1/3 of gas, water sounds right. Electricity might be different if they pay their own electric bill.
Posted by: brooklynrulz at February 10, 2009 9:35 AM
You should contact the accountant for Rangel and Daschale - then you definitely won't have to pay any taxes.
Posted by: jnjnjn2 at February 10, 2009 9:48 AM
Go see a professional. Tax laws change from year to year. They will also be able to tell you what this years red flags are.
Posted by: IMBY at February 10, 2009 9:51 AM
As 1/3 of your building is a business, then 1/3 of expenses that relate to the business is deductable. If you heat all three floors and get one bill (all heating on one meter) then 1/3 of the bill is deducatable. However Electric is usually seperately metered and all you may be providing to the (buisness) rental is hallway lighting and outdoor path lighting - therefore a percentage less than 1/3 (say maybe 10-20% of the total bill).
If the rental benefits from the repair it is deductable: repair a faucet in their apartment - they benefit 100% - deduct 100%. Replace a light in a common hallway or an outdoor light that benefits you both equally - deduct less. Calculate the percentage based on what percent is part of the business of the rental.
Also see last weeks post:
http://www.brownstoner.com/forum/archives/2009/02/accountant_2.php#comments
Posted by: SenatorStreet at February 10, 2009 11:01 AM
Please, do NOT use any tax advice given here in preparing your returns. While some is correct, some is clearly not. You need to contact an accountant. Both the IRS and NY State are increasing audits starting 2009; much of the increase will target self-employed and business owners, including specifically rental landlords. Telling an auditor that you did what you did because some guys on a blog or chatroom told you to will not help your cause. The preparation expense wont be terrible, and it is deductable (the accountant will confirm that).
Posted by: saminthehood at February 10, 2009 11:49 AM
Use Firefox, it has a built in spell checker.
Look under Preferences -> Advanced -> General for the "check my spelling as I type" option.
I don't know abut taxes, except that the "consult a professional" line is probably on point.

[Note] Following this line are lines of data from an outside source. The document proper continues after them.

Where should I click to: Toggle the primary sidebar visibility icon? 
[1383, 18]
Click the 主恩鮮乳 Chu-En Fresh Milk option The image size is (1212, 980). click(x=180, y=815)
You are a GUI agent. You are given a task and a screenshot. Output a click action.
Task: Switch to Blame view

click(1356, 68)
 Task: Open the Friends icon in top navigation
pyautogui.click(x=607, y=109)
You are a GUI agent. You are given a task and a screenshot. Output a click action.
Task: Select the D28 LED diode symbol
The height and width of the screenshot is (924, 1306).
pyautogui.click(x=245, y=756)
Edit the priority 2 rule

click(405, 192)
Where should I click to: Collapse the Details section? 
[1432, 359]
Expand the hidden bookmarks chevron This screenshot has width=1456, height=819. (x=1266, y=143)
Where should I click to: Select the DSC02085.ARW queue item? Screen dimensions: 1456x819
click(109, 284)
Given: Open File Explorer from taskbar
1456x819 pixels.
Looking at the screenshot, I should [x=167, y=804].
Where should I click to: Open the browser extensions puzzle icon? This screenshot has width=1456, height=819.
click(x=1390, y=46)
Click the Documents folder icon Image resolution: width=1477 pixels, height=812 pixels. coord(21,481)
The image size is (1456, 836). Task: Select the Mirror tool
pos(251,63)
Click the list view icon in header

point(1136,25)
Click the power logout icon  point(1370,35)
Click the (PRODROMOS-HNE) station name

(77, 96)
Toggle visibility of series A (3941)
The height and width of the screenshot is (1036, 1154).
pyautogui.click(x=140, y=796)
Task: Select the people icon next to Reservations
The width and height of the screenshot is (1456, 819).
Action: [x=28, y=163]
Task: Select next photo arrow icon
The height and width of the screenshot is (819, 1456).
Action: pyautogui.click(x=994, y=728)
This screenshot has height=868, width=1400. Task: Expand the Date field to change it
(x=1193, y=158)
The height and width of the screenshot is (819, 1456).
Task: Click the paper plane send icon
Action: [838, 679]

Posted by: serpentor at February 10, 2009 12:58 PM
You make sure you deduct everything and let those stupid renters pay all the taxes. How dare they live in your house and expect you to pay taxes.
Posted by: hannible at February 10, 2009 4:25 PM
yup hannible, that's how it is. The guvment encourages home ownership, and especially, business creation. Don;t like it, buy a house or start a business.
Of course the OP could just stick the rent money in their pocket and not pay any taxes at all.
Posted by: denton at February 10, 2009 5:38 PM
No problem with that denton as long as homeowners stop begging Washington for my tax dollars to help them refinance. Homeowners start raising your rents because Mayor Bloomberg is not giving out 400 dollar checks next year. If you are a "homeowner" and you desperately need a 400 dollar check then you should think of renting.
Posted by: hannible at February 10, 2009 10:04 PM
I agree with the others. Hire a professional and also read the IRS publication on residential real estate. It has a number something like 527. It is must reading. I understand that the IRS has been auditing lots of people who are taking deductions for RE incorrectly. After all, there's 2 wars to finance. Good Luck.